- _TASK INSTRUCTIONS_:
Provide the number of lines in the material containing the word "Collapse", with nothing added.

Segment Start: RAW DATA

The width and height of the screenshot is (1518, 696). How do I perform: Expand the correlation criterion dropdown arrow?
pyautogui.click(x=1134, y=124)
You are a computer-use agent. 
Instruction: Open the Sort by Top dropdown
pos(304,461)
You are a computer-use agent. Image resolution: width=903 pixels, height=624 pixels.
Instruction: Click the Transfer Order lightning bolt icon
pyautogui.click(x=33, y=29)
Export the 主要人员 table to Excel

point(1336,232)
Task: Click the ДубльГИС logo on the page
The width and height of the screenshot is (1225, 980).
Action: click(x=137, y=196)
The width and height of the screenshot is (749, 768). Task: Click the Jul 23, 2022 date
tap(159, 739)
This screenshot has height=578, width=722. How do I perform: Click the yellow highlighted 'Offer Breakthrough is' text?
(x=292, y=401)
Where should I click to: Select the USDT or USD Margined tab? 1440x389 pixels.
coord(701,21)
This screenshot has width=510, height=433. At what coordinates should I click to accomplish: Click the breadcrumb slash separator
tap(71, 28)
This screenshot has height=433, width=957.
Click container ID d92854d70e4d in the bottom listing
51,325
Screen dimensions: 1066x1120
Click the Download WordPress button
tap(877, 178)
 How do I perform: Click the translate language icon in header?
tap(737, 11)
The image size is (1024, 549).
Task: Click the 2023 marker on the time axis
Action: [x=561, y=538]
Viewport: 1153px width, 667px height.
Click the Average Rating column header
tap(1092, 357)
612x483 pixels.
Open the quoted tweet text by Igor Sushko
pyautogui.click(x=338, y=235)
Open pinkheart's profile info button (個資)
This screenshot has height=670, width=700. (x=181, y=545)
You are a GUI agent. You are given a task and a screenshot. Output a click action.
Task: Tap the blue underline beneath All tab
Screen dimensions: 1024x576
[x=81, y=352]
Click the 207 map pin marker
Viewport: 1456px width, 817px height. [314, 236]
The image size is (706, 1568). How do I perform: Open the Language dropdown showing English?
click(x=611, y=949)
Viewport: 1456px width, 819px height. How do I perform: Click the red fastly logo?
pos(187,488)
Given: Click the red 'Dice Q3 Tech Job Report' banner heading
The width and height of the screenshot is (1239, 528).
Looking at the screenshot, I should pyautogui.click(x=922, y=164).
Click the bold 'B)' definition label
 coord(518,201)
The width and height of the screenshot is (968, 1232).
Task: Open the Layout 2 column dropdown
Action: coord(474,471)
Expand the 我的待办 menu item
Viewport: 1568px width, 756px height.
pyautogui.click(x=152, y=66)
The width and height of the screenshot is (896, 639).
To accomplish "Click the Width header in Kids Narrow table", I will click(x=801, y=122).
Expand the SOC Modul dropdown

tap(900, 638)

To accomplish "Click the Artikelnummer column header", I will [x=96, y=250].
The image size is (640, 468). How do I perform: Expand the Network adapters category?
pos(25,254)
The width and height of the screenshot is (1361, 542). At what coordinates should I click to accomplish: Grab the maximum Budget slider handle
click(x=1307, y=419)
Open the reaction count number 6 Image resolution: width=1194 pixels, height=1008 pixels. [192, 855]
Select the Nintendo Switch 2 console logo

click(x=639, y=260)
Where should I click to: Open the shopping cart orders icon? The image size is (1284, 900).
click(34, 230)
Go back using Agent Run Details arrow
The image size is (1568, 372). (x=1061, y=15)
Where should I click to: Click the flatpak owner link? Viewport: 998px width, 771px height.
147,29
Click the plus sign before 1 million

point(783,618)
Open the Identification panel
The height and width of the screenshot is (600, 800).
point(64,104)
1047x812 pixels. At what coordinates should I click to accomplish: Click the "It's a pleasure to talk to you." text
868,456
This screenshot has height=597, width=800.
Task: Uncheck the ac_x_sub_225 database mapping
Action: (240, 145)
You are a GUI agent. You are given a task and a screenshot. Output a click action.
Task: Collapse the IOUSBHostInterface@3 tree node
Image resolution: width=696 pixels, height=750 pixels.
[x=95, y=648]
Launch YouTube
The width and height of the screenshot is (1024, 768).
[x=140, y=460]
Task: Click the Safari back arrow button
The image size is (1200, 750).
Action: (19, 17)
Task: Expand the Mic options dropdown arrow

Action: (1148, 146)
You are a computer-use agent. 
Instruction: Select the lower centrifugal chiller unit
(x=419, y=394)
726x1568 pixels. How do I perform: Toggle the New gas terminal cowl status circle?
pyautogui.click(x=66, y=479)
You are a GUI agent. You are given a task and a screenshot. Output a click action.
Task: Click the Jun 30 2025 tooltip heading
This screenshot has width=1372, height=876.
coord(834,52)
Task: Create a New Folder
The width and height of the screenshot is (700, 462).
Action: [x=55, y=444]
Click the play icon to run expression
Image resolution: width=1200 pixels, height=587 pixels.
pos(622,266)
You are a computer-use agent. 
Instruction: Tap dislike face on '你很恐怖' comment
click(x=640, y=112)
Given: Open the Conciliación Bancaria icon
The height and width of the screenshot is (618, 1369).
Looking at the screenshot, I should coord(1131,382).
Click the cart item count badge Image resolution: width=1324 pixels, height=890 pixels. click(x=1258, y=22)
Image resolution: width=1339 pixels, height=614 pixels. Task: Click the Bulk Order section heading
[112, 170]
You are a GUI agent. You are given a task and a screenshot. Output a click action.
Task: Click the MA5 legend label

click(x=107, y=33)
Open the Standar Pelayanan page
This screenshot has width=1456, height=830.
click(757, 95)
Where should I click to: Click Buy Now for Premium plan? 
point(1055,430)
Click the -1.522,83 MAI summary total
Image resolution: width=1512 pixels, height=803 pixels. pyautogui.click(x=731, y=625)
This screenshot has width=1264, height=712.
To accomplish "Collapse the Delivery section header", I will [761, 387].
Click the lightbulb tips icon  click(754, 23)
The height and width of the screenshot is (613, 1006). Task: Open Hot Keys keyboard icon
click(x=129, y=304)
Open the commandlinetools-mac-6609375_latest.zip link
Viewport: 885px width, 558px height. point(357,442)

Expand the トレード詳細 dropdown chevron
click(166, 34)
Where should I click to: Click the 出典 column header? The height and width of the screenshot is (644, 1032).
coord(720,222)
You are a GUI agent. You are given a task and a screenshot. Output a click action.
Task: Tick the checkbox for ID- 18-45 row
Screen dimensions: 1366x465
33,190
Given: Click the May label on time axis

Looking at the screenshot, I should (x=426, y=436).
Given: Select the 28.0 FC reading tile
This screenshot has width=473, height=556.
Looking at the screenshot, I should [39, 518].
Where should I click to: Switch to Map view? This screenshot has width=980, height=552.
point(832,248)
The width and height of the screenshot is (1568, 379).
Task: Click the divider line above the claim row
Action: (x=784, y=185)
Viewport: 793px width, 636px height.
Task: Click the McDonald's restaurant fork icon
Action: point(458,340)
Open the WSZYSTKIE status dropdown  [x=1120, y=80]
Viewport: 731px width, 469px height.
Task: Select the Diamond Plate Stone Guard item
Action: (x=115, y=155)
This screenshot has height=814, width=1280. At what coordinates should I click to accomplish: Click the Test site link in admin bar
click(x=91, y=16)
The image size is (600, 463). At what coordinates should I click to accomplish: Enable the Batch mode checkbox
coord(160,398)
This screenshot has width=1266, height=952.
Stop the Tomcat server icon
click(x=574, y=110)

Segment End: RAW DATA

- _WRITTEN ANSWER_:
2